Sabtu, 17 November 2012

Hijrah


Di ruangan yang mirip kamar itu, seorang lelaki memakai gamis dan sorban menjadi pusat perhatian perempuan-perempuan yang duduk lesehan mengelilinginya. Laki-laki itu bernama Muklis, dia mengaku sebagai hakim atau kadi Negara Islam Indonesia (NII). Kepada perempuan yang rupanya tengah dibaiat itu, Muklis membeberkan kebobrokan republik yang telah menjadi sarang kemiskinan dan kebodohan. “Kita harus Hijrah dari kebobrokan NKRI menuju NII.”

Di antara perempuan yang ada, salah satunya Rima sekaligus satu-satunya perempuan yang tidak berkerudung. Dia seorang mahasiswi sedikit tomboy, yang antusias juga gelisah mendengar pemaparan sang kadi. Risma sudah lama merasa prihatin terhadap ketidaksejahteraan sebagian besar rakyat NKRI. Risma merindukan negara yang mampu memberikan rasa aman dan nyaman kepada rakyatnya, khususnya kepada perempuan. Maka begitu Muklis mengungkapkan visi misi tentang tatanan baru suatu negara yang adil dan makmur, Risma pun mendapat jawaban yang selama ini dicarinya. Dia yakin NII bisa menjawab kegelisahannya.

Selanjutnya Risma dan kawan-kawan diminta untuk hijrah, atau berpindah dari suatu tempat ke tempat tertentu yang diridoi-Nya. Tugas pertama Risma setelah bertekad Hijrah adalah menggalang dana dan anggota baru demi terwujudnya negara baru.

Di tempat lain, seorang pemuda bernama Jabir baru saja keluar dari pesantren. Orangtuanya tak sanggup lagi membiayainya untuk mendalami ilmu agama. Kondisi ekonomi orang tuanya membuat Jabir harus bekerja sebagai kendek metromini. Suatu hari, Jabir tengah sibuk mencuci metromini. Seorang pria bergamis dan berpeci menghampirinya. Jabir diajak bisnis demi memperbaiki hidup yang melarat. Bisnis tersebut adalah jual beli dengan Tuhan yang imbalannya “Surga tanpa hisab.” Syaratnya, Jabir harus ikut dulu suatu pengajian. Awalnya Jabir mengabaikan ajakan itu, namun akhirnya dia bergabung juga.

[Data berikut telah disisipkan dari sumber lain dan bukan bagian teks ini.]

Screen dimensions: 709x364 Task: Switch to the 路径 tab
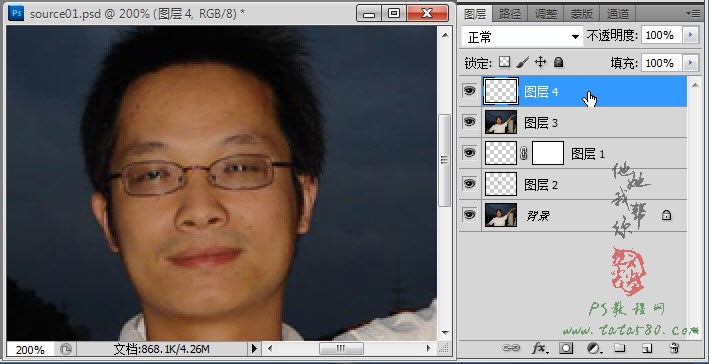coord(510,14)
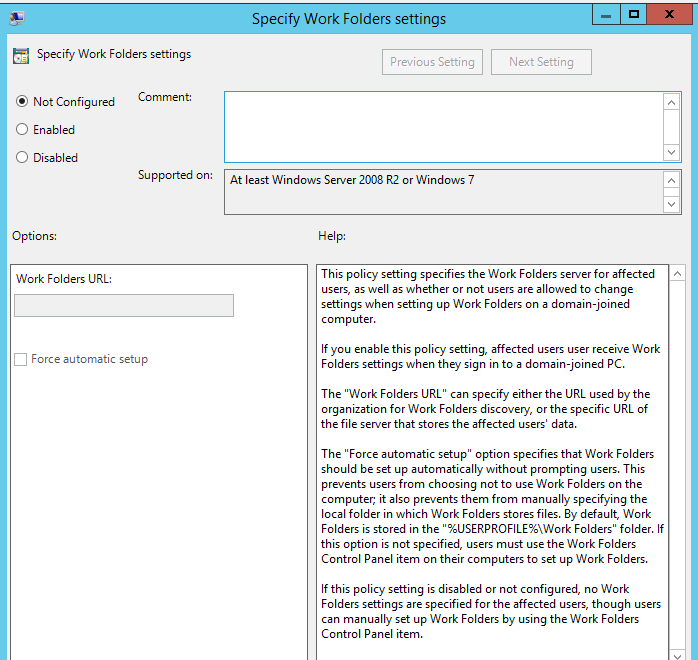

Jabir menuju suatu rumah. Di dalam satu ruangan, duduk beberapa pria bergamis, bersorban, dan berjanggut dengan latar bendera hitam bertuliskan huruf Arab. Jabir tidak sendirian, ada beberapa anggota baru yang juga mendengarkan ceramah pria yang menjadi pimpinan di pengajian itu. Si pria bergamis tersebut bertanya, siapa yang mau jual beli dengan Tuhan? Jabir dan kawan-kawannya bungkam. Lalu pria itu kembali bertanya hingga yang ketiga kalinya. Jabir pun bersedia melakukan jual beli itu.

Risma dan Jabir merupakan salah satu tokoh sentral dalam film ‘Mata Tertutup’, film terbaru yang disutradarai Garin Nugroho. Film berdurasi 90 menit ini hasil kerja sama Garin dengan Maarif Institute dan Yayasan Sains Estetika Teknologi, yang diputar perdana di bioskop Jakarta pada Oktober lalu.

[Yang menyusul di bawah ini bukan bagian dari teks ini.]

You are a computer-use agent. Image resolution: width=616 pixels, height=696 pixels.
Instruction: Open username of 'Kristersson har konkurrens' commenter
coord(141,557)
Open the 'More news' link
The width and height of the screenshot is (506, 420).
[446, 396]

Seperti film-filmnya terdahulunya, film ‘Mata Tertutup’ Garin juga meyuguhkan jalan cerita yang khas Garin Nugroho yang punya metafora atau simbol yang terkait dengan makna cerita. Misalnya pada adegan untuk lakon Risma yang akhirnya kecewa terhadap NII. Suatu waktu, Risma ingin mengikuti laskar perang NII. Dia pun mengjukan diri supaya diangkat menjadi laskar oleh kadi. Namun jawaban kadi membuat Risma kecewa. “Kamu perempuan, tidak boleh menjadi laskar,” kata kadi.

Risma sejak awal prihatin dengan nasib kaum hawa di negeri ini yang selalu didominasi laki-laki. Mendapat jawaban itu, Risma sangat kecewa. Dia meninggalkan ruang latihan laskar itu, berteriak histeris sambil memukul daun-daun jendela yang dilewatinya. Ternyata, negara baru yang akan dibangunnya sama saja, memarginalkan perempuan dan menomorsatukan laki-laki.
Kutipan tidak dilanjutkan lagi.